How do you get genuine followers and why do people follow just to unfollow? – Gemma, Gemma’s Little World

To grow your following you need to have a clear strategy, it’s as much about you interacting with people with similar interests to you to get them to follow you as it is you just posting beautiful content. It’s a constant battle and something you need to put time and effort into if you’re looking to grow your channels.

You also have to use the perfect combination of hashtags for maximum impact. I read somewhere that 60 million is the magic number. So, for example, #plussizefashion has 1,613,722 photos with that hashtag, #fashionblogger has 31,764,298 so there’s 32 million of the allocation used. Your target is to get to 60 million hashtags using a selection of larger and smaller more niche tags, around 10-15 hashtags is usually a great start. For all the people that comment on your photos, comment on 2-3 of their photos. Genuinely interact. Spend time looking at other hashtags that interest you, like their photos comment.

If they’re bloggers or brands head to their sites and even leave a comment on their blogs to generate link backs to your site and creating a long-term link. I recommend if you blog full time spending 2-3 hours interacting on Instagram a day. If you’re part time an hour whilst watching the TV or in the bath will be extremely beneficial.

The people who follow to unfollow are probably using an automated service like Instagress. The system is set to unfollow the people they follow after a certain number of days if they don’t follow back. I wouldn’t worry about these accounts as most of the time they are very stagnant and they’re the most unsocial accounts to follow as they are all automated. Don’t get me wrong using automated services for running businesses are fantastic and I never would knock them, however these type of services allow you to turn off the follow option which I would highly recommend.
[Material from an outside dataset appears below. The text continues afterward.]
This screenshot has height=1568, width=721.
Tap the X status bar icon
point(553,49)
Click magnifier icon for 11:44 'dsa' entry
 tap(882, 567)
It takes time and patience to grow your following, getting to your first 1,000 is so hard and then once you hit that growing from 1,000 to 10,000 isn’t as difficult. 20,000 to 30,000 is an absolute killer but then it’s all upwards from there!

How do you deal with the criticism?  – Shanel, Babbling On

In short, I ignore it.

It’s humbling that people are taking time out of their busy lives to pay attention to what you’re doing and how you’re doing it. Take it as a compliment. Sometimes their criticism is a great thing, it helps you to become even better than you are. With your nail salon providing a nail service it is inevitable you’ll experience criticism as everybody loves the internet drama and it’s how you respond to it is the only thing that matters.

Don’t show that it’s upset you. Regardless of how severe it is, sometimes people are critical simply because they’re vicious and vindictive and they want to put you down to feel better about themselves, if you don’t let them know you’re affected then it won’t continue. Thank them for their pointers politely, take them on board and if they’re applicable then allow yourself some time to implement the changes required.

In terms of on your site if people criticise what you have to say, let them. Just breathe and remember armed with a keyboard people pretend they are something they aren’t. The most vicious trolls I’ve had are people who would never say anything to my face, they tell the world they suffer from social anxiety and people are feeling sorry for them and then they get behind a computer screen and they are the vilest individuals you’ve ever had the displeasure of meeting. People are going to talk, they’ll say negative things about you because we live in a society where negativity breeds and people thrive off being negative. Just let it go. You don’t need that in your life and you know what, I think you are simply FABULOUS!